EXERCISE GOAL: Every entry that follows is to be duplicated exactly.

EXCERPTED DATA START

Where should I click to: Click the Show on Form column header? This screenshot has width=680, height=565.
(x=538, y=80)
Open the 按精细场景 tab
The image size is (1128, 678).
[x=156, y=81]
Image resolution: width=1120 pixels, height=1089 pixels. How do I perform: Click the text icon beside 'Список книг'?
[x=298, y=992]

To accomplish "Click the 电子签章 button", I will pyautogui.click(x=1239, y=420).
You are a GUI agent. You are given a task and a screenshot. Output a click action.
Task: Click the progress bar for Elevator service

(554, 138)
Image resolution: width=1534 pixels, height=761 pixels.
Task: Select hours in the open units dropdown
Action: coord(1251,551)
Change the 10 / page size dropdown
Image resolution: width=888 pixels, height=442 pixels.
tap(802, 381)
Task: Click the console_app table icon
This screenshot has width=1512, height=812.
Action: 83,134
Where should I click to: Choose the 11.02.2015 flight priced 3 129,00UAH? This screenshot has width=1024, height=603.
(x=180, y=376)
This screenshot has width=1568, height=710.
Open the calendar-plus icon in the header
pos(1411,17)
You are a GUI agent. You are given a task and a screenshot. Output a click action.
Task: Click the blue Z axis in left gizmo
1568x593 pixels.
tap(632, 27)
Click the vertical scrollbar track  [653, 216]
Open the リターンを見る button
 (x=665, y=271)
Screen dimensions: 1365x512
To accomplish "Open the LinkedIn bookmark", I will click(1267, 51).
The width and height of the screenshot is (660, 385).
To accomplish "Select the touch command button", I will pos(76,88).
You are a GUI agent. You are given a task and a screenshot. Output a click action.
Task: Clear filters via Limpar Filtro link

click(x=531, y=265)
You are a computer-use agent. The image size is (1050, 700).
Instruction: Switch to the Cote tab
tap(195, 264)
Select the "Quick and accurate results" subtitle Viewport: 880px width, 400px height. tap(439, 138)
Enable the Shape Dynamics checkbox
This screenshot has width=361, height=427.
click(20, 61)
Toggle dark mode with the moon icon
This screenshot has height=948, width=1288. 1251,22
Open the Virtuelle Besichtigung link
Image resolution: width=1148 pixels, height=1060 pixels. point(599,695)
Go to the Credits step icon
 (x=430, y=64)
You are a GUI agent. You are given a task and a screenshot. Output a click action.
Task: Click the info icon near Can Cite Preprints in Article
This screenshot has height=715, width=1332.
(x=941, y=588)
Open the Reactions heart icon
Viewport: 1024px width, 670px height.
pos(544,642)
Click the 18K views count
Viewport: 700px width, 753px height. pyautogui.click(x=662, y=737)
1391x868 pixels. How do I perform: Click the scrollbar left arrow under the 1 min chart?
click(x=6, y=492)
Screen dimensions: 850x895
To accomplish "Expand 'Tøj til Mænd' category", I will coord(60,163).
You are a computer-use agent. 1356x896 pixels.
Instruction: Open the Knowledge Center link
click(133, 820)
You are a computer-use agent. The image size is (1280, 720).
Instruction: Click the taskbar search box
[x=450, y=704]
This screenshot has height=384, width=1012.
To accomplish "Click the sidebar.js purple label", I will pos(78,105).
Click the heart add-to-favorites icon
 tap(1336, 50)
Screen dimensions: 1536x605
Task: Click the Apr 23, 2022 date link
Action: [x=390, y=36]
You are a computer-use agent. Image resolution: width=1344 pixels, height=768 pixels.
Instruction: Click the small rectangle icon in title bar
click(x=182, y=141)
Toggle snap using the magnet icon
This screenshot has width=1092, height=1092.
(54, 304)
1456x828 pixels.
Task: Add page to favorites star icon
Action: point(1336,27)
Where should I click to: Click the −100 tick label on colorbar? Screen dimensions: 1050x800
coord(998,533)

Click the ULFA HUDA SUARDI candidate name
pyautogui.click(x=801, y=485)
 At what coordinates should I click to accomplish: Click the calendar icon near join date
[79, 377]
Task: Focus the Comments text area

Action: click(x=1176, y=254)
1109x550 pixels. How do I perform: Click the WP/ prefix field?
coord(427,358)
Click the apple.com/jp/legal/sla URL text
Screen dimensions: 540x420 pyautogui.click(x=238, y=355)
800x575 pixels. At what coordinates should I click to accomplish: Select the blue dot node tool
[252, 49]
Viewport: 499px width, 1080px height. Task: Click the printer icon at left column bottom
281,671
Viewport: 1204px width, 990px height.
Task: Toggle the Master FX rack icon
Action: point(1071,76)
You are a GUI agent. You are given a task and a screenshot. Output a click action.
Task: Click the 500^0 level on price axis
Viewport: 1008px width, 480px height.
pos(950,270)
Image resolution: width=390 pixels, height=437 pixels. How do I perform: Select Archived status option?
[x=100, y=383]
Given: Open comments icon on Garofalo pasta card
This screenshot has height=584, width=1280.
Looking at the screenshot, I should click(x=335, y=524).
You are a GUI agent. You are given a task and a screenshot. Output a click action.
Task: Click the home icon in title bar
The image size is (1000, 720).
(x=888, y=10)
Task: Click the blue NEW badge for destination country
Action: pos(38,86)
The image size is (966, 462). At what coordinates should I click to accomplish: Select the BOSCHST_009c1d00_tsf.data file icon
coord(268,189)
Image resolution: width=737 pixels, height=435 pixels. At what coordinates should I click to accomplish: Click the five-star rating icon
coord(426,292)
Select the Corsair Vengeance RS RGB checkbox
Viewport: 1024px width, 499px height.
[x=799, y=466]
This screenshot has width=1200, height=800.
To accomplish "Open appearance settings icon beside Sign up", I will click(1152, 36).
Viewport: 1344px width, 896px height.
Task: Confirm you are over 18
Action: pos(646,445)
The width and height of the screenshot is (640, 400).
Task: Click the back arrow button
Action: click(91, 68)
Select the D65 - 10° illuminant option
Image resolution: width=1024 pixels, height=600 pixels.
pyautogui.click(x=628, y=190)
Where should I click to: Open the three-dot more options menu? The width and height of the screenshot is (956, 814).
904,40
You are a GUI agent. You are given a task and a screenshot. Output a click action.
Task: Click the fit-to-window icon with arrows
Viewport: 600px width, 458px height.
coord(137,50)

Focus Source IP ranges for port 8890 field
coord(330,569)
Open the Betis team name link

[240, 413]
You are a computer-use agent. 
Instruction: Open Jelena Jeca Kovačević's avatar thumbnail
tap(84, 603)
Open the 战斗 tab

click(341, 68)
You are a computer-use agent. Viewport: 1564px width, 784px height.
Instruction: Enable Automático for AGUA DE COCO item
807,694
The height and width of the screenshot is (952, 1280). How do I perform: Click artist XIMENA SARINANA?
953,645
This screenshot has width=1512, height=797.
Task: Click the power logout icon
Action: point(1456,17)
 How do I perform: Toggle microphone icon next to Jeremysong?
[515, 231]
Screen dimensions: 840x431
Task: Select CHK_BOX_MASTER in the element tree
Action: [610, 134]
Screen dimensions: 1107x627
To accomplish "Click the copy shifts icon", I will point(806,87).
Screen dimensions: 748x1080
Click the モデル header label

EXCERPTED DATA END

RESULT OF THIS TASK:
Where should I click to: Click the Show on Form column header? This screenshot has width=680, height=565.
(x=538, y=80)
Open the 按精细场景 tab
The image size is (1128, 678).
[x=156, y=81]
Image resolution: width=1120 pixels, height=1089 pixels. How do I perform: Click the text icon beside 'Список книг'?
[x=298, y=992]

To accomplish "Click the 电子签章 button", I will pyautogui.click(x=1239, y=420).
You are a GUI agent. You are given a task and a screenshot. Output a click action.
Task: Click the progress bar for Elevator service

(554, 138)
Image resolution: width=1534 pixels, height=761 pixels.
Task: Select hours in the open units dropdown
Action: coord(1251,551)
Change the 10 / page size dropdown
Image resolution: width=888 pixels, height=442 pixels.
tap(802, 381)
Task: Click the console_app table icon
This screenshot has width=1512, height=812.
Action: 83,134
Where should I click to: Choose the 11.02.2015 flight priced 3 129,00UAH? This screenshot has width=1024, height=603.
(x=180, y=376)
This screenshot has width=1568, height=710.
Open the calendar-plus icon in the header
pos(1411,17)
You are a GUI agent. You are given a task and a screenshot. Output a click action.
Task: Click the blue Z axis in left gizmo
1568x593 pixels.
tap(632, 27)
Click the vertical scrollbar track  [653, 216]
Open the リターンを見る button
 (x=665, y=271)
Screen dimensions: 1365x512
To accomplish "Open the LinkedIn bookmark", I will click(1267, 51).
The width and height of the screenshot is (660, 385).
To accomplish "Select the touch command button", I will pos(76,88).
You are a GUI agent. You are given a task and a screenshot. Output a click action.
Task: Clear filters via Limpar Filtro link

click(x=531, y=265)
You are a computer-use agent. The image size is (1050, 700).
Instruction: Switch to the Cote tab
tap(195, 264)
Select the "Quick and accurate results" subtitle Viewport: 880px width, 400px height. tap(439, 138)
Enable the Shape Dynamics checkbox
This screenshot has width=361, height=427.
click(20, 61)
Toggle dark mode with the moon icon
This screenshot has height=948, width=1288. 1251,22
Open the Virtuelle Besichtigung link
Image resolution: width=1148 pixels, height=1060 pixels. point(599,695)
Go to the Credits step icon
 (x=430, y=64)
You are a GUI agent. You are given a task and a screenshot. Output a click action.
Task: Click the info icon near Can Cite Preprints in Article
This screenshot has height=715, width=1332.
(x=941, y=588)
Open the Reactions heart icon
Viewport: 1024px width, 670px height.
pos(544,642)
Click the 18K views count
Viewport: 700px width, 753px height. pyautogui.click(x=662, y=737)
1391x868 pixels. How do I perform: Click the scrollbar left arrow under the 1 min chart?
click(x=6, y=492)
Screen dimensions: 850x895
To accomplish "Expand 'Tøj til Mænd' category", I will coord(60,163).
You are a computer-use agent. 1356x896 pixels.
Instruction: Open the Knowledge Center link
click(133, 820)
You are a computer-use agent. The image size is (1280, 720).
Instruction: Click the taskbar search box
[x=450, y=704]
This screenshot has height=384, width=1012.
To accomplish "Click the sidebar.js purple label", I will pos(78,105).
Click the heart add-to-favorites icon
 tap(1336, 50)
Screen dimensions: 1536x605
Task: Click the Apr 23, 2022 date link
Action: [x=390, y=36]
You are a computer-use agent. Image resolution: width=1344 pixels, height=768 pixels.
Instruction: Click the small rectangle icon in title bar
click(x=182, y=141)
Toggle snap using the magnet icon
This screenshot has width=1092, height=1092.
(54, 304)
1456x828 pixels.
Task: Add page to favorites star icon
Action: point(1336,27)
Where should I click to: Click the −100 tick label on colorbar? Screen dimensions: 1050x800
coord(998,533)

Click the ULFA HUDA SUARDI candidate name
pyautogui.click(x=801, y=485)
 At what coordinates should I click to accomplish: Click the calendar icon near join date
[79, 377]
Task: Focus the Comments text area

Action: click(x=1176, y=254)
1109x550 pixels. How do I perform: Click the WP/ prefix field?
coord(427,358)
Click the apple.com/jp/legal/sla URL text
Screen dimensions: 540x420 pyautogui.click(x=238, y=355)
800x575 pixels. At what coordinates should I click to accomplish: Select the blue dot node tool
[252, 49]
Viewport: 499px width, 1080px height. Task: Click the printer icon at left column bottom
281,671
Viewport: 1204px width, 990px height.
Task: Toggle the Master FX rack icon
Action: point(1071,76)
You are a GUI agent. You are given a task and a screenshot. Output a click action.
Task: Click the 500^0 level on price axis
Viewport: 1008px width, 480px height.
pos(950,270)
Image resolution: width=390 pixels, height=437 pixels. How do I perform: Select Archived status option?
[x=100, y=383]
Given: Open comments icon on Garofalo pasta card
This screenshot has height=584, width=1280.
Looking at the screenshot, I should click(x=335, y=524).
You are a GUI agent. You are given a task and a screenshot. Output a click action.
Task: Click the home icon in title bar
The image size is (1000, 720).
(x=888, y=10)
Task: Click the blue NEW badge for destination country
Action: pos(38,86)
The image size is (966, 462). At what coordinates should I click to accomplish: Select the BOSCHST_009c1d00_tsf.data file icon
coord(268,189)
Image resolution: width=737 pixels, height=435 pixels. At what coordinates should I click to accomplish: Click the five-star rating icon
coord(426,292)
Select the Corsair Vengeance RS RGB checkbox
Viewport: 1024px width, 499px height.
[x=799, y=466]
This screenshot has width=1200, height=800.
To accomplish "Open appearance settings icon beside Sign up", I will click(1152, 36).
Viewport: 1344px width, 896px height.
Task: Confirm you are over 18
Action: pos(646,445)
The width and height of the screenshot is (640, 400).
Task: Click the back arrow button
Action: click(91, 68)
Select the D65 - 10° illuminant option
Image resolution: width=1024 pixels, height=600 pixels.
pyautogui.click(x=628, y=190)
Where should I click to: Open the three-dot more options menu? The width and height of the screenshot is (956, 814).
904,40
You are a GUI agent. You are given a task and a screenshot. Output a click action.
Task: Click the fit-to-window icon with arrows
Viewport: 600px width, 458px height.
coord(137,50)

Focus Source IP ranges for port 8890 field
coord(330,569)
Open the Betis team name link

[240, 413]
You are a computer-use agent. 
Instruction: Open Jelena Jeca Kovačević's avatar thumbnail
tap(84, 603)
Open the 战斗 tab

click(341, 68)
You are a computer-use agent. Viewport: 1564px width, 784px height.
Instruction: Enable Automático for AGUA DE COCO item
807,694
The height and width of the screenshot is (952, 1280). How do I perform: Click artist XIMENA SARINANA?
953,645
This screenshot has width=1512, height=797.
Task: Click the power logout icon
Action: point(1456,17)
 How do I perform: Toggle microphone icon next to Jeremysong?
[515, 231]
Screen dimensions: 840x431
Task: Select CHK_BOX_MASTER in the element tree
Action: [610, 134]
Screen dimensions: 1107x627
To accomplish "Click the copy shifts icon", I will point(806,87).
Screen dimensions: 748x1080
Click the モデル header label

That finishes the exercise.